Kondisi otak yang paling tidak rasional dan tak terbayangkan ada pada saat kita jatuh cinta. Otak jadi tak logis. Jatuh cinta menggebu menjadikan keadaan otak terdokumentasi, sirkuitnya berbagi dengan kondisi mania, obsesi, mabuk, lapar, haus. Amygdala -sistem siaga, rasa, takut di otak, serta anterior cingulated cortex- sistem kekhawatiran dan berpikir kritis di otak, benar-benar dinonaktifkan ketika sirkuit cinta bekerja penuh. Dulu duniaku penuh logika, tapi sejak ada kamu, logikaku sering minta cuti…

Ara…
Tulisan ini adalah proyek ekstaseku terhadapmu. Aku yang dulu rigid, perlahan mencair, ekspresif, kompromis. Mungkin tulisan ini tak begitu berarti untukmu, tapi copy file ini jika kelak terbaca oleh anak(-anak)ku, akan menjelma jadi saga riwayat orang tuanya. Tulisan yang sumir namun massif, setidaknya menurutku. Jika terlihat banyak lubang, toh mereka akan dapatkan sisanya dari si penabur benih, hahaha…

Sengaja kubuat seperti fragmen. Ekspektasiku melambung? Ini malah bisa dibilang cita-cita. Aku ingin mereka tahu bahwa ayah mereka punya pesona yang kelewat memikat ibunya. Pesona yang tidak pernah ditemukan pada laki-laki di jamannya. Pernah liat film Message in the Bottle, Kevin Costner? Tentang seorang tukang pembuat perahu yang terus menerus mengirimkan surat cinta kepada istrinya yang sudah meninggal, dan melarung surat-suratnya di dalam botol, ke laut, ke larut. Dia tahu, sangat tahu, istrinya tidak mungkin membalas surat-surat itu. Dia juga tahu, orang lain tidak pernah mau tahu tentang kondisi hatinya yang remuk redam. Cuma ayahnya yang tahu, dan tentu saja prihatin dengan kondisi putranya itu. Tapi dia terus bersurat, melarung botol dan melarung botol. Sampai suatu ketika seorang jurnalis perempuan menemukan keunikan ini, melakukan investigasi ke kota kecil dimana si Kevin tinggal. Dan akhirnya sangat tertebak, mereka jatuh cinta. Cinta datang saat Kevin tidak mengharap apapun dari surat-suratnya. Semuanya tak terlalu penting. Esensinya, kita (terlebih aku), sudah mencoba mempercayai cinta. Itu saja.

Ara…
Pada awalnya, aku sangka beban eksternal membuatmu layak untuk berlaku sedemikian hingga kondisimu seperti saat ini, dengan asumsi, semua ceritamu adalah benar. Aku menoleransi itu, karena kusadari, bebanmu atas hubungan terlarang kita (terlarang? Kamu menceritakannya demikian) jauh lebih berat dari aku. Sempat aku berpikir, aku menjadi perempuan yang telah retak, justru setelah ia menemukan dimana cintanya. Sengit kucari eksplanasi atas hal ini, hingga aku merasa lelah oleh penasaran, menyerah, lalu membiarkan seluruhnya melebur bersama waktu, mengalun natural. Dan tanpa syarat aku tetap mencintaimu. Demikianlah, di sana ada sebuah dunia yang menunggu. Kita tidak pernah tahu bagaimana jalan menuju ke sana, yang kita tahu dan yakini adalah pertemuan itu ada di sana.

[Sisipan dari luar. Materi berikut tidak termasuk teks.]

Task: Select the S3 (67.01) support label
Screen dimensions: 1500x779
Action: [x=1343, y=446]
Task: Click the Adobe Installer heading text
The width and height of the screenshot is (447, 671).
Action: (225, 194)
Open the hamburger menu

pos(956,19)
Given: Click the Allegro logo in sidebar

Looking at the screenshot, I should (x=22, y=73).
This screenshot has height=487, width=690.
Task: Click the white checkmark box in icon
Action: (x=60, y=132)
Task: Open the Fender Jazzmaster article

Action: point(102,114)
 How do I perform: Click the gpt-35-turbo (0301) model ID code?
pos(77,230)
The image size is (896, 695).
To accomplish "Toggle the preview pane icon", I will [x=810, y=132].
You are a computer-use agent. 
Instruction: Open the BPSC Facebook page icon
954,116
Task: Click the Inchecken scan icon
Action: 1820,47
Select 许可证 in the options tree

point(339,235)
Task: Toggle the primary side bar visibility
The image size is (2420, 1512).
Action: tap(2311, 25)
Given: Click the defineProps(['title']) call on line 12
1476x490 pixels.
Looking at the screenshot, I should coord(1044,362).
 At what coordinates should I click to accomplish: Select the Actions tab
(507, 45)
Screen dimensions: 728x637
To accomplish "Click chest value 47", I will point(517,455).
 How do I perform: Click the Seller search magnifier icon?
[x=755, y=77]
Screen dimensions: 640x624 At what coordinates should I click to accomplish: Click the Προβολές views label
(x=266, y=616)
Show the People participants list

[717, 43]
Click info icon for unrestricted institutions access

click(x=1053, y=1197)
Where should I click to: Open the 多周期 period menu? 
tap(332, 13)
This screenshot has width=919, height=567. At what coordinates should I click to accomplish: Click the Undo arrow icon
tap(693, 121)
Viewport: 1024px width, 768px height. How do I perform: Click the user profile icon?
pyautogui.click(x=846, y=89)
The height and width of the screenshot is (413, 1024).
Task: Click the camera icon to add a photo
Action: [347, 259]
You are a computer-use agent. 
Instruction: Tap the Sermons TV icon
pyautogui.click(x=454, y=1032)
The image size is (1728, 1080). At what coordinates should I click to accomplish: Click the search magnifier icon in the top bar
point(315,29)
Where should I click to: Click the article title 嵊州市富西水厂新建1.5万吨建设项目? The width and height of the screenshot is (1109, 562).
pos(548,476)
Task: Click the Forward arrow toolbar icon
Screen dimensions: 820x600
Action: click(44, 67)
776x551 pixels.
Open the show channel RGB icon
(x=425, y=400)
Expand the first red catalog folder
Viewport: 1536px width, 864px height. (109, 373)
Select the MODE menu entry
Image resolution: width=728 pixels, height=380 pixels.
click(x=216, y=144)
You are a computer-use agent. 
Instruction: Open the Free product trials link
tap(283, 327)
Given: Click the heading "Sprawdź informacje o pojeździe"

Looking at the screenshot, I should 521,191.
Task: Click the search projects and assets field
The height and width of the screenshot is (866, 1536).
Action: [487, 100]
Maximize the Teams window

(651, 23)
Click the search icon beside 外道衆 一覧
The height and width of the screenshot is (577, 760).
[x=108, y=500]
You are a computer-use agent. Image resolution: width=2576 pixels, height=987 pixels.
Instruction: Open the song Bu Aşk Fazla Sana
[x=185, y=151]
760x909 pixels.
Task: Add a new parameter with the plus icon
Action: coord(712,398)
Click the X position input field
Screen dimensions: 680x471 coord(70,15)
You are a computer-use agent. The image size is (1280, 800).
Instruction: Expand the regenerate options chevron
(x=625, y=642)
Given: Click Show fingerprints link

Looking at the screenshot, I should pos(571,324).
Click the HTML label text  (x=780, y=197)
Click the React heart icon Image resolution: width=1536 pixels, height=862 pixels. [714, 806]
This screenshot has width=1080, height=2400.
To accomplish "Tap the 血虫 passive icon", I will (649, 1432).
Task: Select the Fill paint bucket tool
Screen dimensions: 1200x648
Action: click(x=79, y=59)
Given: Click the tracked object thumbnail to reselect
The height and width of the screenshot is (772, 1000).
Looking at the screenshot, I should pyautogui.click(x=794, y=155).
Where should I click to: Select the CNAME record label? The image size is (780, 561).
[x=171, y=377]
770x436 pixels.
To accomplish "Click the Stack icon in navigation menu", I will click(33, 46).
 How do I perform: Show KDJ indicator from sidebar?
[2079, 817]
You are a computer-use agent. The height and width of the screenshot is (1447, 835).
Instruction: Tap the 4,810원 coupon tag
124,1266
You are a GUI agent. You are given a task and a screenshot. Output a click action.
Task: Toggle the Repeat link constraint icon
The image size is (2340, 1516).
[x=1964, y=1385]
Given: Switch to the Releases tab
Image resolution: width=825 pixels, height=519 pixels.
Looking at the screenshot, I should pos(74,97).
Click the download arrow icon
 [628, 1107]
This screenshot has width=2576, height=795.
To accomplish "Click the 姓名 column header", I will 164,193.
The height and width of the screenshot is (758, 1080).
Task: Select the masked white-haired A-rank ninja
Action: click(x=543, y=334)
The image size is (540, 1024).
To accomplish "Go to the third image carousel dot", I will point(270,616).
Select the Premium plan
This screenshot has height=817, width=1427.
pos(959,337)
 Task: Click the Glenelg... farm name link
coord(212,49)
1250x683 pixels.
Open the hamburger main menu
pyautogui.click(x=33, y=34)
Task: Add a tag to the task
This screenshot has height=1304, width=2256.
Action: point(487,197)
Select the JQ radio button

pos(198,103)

Pernah kukatakan padamu, saat aku membaca kata akhirat, surga, neraka, -term yang banyak dinalari oleh manusia kebanyakan sebagai terminologi non duniawi-, aku justru melihatnya sebagai sesuatu yang murni duniawi. Profane. Kini dan di sini. Akhirat kupahami sebagai akhir dari suatu proses di dunia ini. Surga adalah situasi serba tenteram, serba beryakin bahwa akan ada akhir proses yang pasti lebih baik. Dan neraka adalah situasi serba berkesempitan, penuh kemurungan. Pesakitan, dewana dan rinduku yang mendendam padamu, itulah neraka dan surgaku. Untuk menuju itu, kita berkendara cinta. Terima kasih sudah mengenalkan perasaan itu padaku …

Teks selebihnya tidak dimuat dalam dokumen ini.